*EXERCISE TASKS:*
1. Decide whether each statement agrees with the text on White Supremacy, answering yes or no and quoting the words of the text that settle it: (a) the writer favors the alt-right; (b) Wolff holds that hatred has very little to do with White Supremacy; (c) the writer holds that Blacks can reasonably demand economic equality.
2. List every person named in the text on White Supremacy.
3. Reproduce the stretch of the text on White Supremacy from "1) If White" through "By what programs?".

*SUPPLIED TEXT:*
- - -

What is White Supremacy?

Robert Paul Wolff offers the following:

Hatred has fundamentally very little to do with White Supremacy.  White Supremacy is a policy of domination and economic superiority of Whites in a multi-racial society.  African-Americans are not worried about whether White people want to be friends.  Most of the African-Americans I know have quite enough friends, thank you very much.  African-Americans demand legal, economic, and political equality.  And that terrifies many Whites, who do not want to give up the superior legal, political, and economic position in American society that they acquired through being born White.

Perhaps Malcolm Pollack will comment on this definition over at his place. He tilts in the alt-right direction; I reject the alt-right.

Here are some preliminary thoughts/questions of my own.

1) If White Supremacy is a policy, who is implementing it? The government?  Is the government insuring the economic superiority of Whites? How? By what programs? 

2) Blacks have every right to demand legal and political equality, but they cannot reasonably demand economic equality. That is something they have to work for.  

3) Whites are in an economically superior position to blacks, no doubt, but one cannot validly infer from this that Blacks have been unjustly discriminated against. 

4) It is false that Whites enjoy by birth legal and political privileges denied to Blacks.  If you think they do, name the privileges.  

5) Suppose a white Southerner considers slavery a grave moral evil and is glad the Union was preserved. He opposes, however, the Left's iconoclasm re: statues of Robert E. Lee, et al.  Is this person a White supremacist?

- - -

*MATERIAL SUPPLIED:*
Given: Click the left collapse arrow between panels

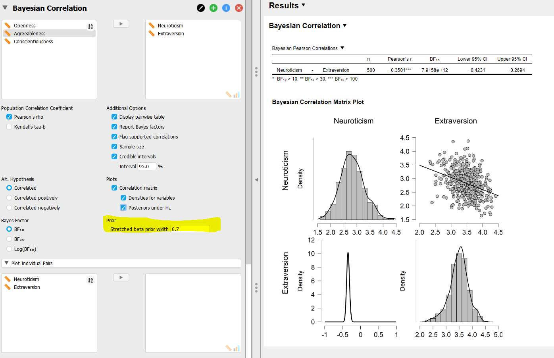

- - -

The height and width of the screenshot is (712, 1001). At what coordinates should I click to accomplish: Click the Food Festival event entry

- - -

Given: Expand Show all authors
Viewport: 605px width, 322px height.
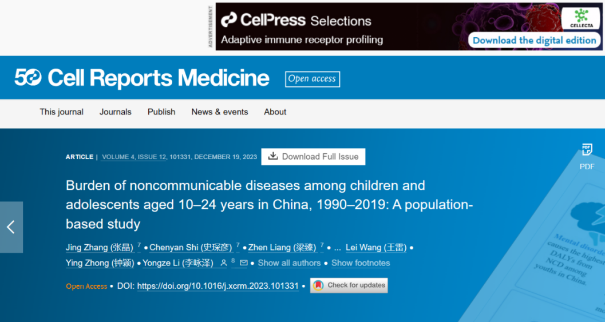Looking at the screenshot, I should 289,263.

- - -

*ANSWERS TO EACH TASK:*
1.
(a) No: "I reject the alt-right."
(b) Yes: "Hatred has fundamentally very little to do with White Supremacy."
(c) No: "they cannot reasonably demand economic equality."

2. Robert Paul Wolff, Malcolm Pollack, Robert E. Lee

3.
1) If White Supremacy is a policy, who is implementing it? The government?  Is the government insuring the economic superiority of Whites? How? By what programs?